** Input follows **

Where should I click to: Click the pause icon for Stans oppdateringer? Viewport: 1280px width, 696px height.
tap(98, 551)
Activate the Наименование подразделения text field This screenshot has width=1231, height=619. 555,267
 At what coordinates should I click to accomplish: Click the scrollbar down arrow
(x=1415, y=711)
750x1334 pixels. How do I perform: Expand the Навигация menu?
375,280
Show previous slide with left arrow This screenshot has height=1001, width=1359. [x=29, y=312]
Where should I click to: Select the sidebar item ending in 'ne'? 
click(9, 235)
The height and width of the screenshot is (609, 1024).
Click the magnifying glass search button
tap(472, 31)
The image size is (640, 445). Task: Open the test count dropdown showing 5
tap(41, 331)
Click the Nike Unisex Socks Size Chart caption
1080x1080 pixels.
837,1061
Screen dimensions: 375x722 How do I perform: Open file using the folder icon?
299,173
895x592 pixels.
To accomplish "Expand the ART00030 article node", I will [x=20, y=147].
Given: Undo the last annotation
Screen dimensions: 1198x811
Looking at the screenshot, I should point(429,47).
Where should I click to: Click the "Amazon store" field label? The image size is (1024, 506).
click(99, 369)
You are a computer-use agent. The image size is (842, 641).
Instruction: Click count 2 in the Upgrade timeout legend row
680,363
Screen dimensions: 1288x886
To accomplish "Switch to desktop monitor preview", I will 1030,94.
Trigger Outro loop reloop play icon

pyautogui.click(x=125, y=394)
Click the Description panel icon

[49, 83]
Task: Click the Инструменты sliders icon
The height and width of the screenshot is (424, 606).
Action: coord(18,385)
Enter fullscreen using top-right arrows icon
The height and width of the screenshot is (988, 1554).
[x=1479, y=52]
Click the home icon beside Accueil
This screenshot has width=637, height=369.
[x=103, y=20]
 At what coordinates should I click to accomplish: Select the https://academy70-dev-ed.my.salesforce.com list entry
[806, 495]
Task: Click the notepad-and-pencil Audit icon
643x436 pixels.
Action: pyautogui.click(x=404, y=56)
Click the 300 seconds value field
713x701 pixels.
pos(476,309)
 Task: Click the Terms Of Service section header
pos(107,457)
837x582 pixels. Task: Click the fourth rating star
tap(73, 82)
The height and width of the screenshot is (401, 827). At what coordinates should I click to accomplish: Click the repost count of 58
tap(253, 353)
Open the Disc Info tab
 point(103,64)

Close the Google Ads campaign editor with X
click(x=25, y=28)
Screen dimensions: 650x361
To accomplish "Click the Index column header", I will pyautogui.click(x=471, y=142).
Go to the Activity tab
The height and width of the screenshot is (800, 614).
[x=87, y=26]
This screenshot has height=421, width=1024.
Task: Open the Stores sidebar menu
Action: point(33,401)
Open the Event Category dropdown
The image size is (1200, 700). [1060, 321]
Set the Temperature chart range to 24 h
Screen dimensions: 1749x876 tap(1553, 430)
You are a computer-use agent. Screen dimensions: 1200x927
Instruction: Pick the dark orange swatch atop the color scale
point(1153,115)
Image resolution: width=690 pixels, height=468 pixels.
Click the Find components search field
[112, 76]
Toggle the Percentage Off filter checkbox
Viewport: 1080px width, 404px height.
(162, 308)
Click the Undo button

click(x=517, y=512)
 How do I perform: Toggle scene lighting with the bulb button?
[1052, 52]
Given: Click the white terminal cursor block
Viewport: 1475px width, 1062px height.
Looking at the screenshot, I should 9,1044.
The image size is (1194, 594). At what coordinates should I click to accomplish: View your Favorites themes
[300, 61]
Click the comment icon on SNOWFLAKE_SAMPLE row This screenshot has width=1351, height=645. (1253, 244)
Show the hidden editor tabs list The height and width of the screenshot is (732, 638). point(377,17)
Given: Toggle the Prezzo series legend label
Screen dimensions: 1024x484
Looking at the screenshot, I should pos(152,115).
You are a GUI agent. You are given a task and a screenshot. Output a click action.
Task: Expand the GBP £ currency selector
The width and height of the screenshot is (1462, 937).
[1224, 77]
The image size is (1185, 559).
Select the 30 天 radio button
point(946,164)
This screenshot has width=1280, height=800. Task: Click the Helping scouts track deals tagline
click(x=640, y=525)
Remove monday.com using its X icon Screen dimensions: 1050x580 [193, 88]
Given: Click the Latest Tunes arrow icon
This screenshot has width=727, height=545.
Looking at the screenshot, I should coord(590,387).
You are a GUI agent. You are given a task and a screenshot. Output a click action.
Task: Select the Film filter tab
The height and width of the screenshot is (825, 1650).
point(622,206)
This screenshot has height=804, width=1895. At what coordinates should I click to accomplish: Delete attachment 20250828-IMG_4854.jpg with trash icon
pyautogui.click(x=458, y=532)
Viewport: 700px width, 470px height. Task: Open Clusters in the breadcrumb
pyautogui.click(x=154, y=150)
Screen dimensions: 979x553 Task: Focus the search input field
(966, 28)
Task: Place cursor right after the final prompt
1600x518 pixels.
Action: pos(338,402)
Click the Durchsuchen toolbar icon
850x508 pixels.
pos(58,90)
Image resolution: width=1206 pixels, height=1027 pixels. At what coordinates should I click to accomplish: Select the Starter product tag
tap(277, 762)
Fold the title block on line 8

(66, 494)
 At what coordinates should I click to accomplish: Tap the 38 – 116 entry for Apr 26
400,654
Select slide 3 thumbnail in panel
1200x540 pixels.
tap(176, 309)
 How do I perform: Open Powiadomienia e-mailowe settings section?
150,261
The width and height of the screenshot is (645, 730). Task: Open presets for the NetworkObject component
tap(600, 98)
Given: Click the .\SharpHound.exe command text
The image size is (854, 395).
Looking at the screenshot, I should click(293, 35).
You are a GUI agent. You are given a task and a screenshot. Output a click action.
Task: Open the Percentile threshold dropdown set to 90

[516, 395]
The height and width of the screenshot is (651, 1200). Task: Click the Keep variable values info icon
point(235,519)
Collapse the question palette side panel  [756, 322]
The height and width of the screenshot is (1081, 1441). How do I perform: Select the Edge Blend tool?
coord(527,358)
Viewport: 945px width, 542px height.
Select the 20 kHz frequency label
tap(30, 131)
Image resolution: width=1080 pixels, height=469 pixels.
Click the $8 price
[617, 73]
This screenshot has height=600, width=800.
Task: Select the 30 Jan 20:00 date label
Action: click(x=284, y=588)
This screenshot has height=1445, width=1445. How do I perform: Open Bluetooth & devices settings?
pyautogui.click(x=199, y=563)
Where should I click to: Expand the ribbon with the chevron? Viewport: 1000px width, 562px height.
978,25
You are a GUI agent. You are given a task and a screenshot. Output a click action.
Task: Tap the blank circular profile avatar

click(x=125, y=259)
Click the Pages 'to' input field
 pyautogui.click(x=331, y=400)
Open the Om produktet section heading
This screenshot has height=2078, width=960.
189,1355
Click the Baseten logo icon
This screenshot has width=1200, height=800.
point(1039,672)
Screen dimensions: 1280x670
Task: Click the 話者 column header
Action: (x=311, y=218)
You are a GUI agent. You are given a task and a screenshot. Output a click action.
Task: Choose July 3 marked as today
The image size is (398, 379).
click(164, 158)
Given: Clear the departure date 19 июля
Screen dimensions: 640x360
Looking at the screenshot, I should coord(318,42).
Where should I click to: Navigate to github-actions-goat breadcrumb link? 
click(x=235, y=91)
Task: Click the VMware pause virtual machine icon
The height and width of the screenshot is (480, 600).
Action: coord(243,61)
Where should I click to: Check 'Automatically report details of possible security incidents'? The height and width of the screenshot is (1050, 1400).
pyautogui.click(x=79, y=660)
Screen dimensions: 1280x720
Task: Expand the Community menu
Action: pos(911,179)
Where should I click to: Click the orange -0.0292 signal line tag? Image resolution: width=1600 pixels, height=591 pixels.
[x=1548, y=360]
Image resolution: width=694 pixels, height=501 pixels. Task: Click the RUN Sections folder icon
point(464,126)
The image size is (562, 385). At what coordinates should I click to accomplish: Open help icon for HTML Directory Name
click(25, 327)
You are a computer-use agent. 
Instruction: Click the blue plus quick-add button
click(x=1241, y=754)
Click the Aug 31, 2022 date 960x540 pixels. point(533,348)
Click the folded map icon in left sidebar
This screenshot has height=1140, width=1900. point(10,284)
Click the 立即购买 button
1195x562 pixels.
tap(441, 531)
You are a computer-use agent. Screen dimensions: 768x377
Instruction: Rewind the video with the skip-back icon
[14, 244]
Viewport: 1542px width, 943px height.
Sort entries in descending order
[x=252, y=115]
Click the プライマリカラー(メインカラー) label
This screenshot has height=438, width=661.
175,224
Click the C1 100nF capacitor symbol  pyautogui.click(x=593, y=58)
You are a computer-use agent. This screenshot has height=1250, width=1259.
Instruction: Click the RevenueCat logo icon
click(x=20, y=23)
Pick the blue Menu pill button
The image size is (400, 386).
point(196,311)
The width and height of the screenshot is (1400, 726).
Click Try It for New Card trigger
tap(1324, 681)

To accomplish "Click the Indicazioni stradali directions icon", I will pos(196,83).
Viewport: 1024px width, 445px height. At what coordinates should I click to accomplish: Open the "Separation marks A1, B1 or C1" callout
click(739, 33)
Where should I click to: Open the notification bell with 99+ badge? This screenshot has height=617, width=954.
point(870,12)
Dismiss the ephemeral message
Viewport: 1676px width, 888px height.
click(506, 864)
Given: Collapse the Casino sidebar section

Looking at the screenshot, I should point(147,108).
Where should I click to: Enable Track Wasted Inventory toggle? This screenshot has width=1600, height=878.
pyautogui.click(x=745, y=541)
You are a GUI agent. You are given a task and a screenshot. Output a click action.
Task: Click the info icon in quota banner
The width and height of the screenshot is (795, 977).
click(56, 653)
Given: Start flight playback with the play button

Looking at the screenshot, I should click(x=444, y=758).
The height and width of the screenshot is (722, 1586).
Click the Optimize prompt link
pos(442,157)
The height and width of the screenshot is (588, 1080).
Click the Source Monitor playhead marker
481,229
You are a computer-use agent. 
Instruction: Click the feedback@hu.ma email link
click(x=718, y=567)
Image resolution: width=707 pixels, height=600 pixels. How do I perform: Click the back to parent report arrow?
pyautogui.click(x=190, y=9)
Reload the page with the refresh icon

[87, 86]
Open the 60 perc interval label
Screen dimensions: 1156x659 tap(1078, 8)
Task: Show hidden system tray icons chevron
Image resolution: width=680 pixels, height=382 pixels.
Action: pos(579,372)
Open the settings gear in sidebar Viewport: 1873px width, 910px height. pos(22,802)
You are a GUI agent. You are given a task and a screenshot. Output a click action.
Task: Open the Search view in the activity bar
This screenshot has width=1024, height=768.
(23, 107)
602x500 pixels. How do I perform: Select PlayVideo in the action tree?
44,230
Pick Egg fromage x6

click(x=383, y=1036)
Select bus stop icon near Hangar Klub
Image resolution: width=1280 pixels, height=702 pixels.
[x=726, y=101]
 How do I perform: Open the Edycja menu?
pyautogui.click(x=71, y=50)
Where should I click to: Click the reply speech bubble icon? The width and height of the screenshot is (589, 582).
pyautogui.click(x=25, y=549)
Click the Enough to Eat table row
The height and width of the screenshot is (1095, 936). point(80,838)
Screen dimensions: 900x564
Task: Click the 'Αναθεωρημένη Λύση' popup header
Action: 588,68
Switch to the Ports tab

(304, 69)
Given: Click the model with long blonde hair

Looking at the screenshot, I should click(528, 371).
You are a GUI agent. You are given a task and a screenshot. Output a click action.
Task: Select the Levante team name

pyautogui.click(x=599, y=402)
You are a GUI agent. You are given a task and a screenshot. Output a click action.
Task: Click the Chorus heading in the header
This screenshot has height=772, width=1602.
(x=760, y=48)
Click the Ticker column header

** End of Input **

* Assignment:
Restate the data word for word. Begin at its first line, end at the line that contains "Show previous slide", and include both.

* Answer for the task:
Where should I click to: Click the pause icon for Stans oppdateringer? Viewport: 1280px width, 696px height.
tap(98, 551)
Activate the Наименование подразделения text field This screenshot has width=1231, height=619. 555,267
 At what coordinates should I click to accomplish: Click the scrollbar down arrow
(x=1415, y=711)
750x1334 pixels. How do I perform: Expand the Навигация menu?
375,280
Show previous slide with left arrow This screenshot has height=1001, width=1359. [x=29, y=312]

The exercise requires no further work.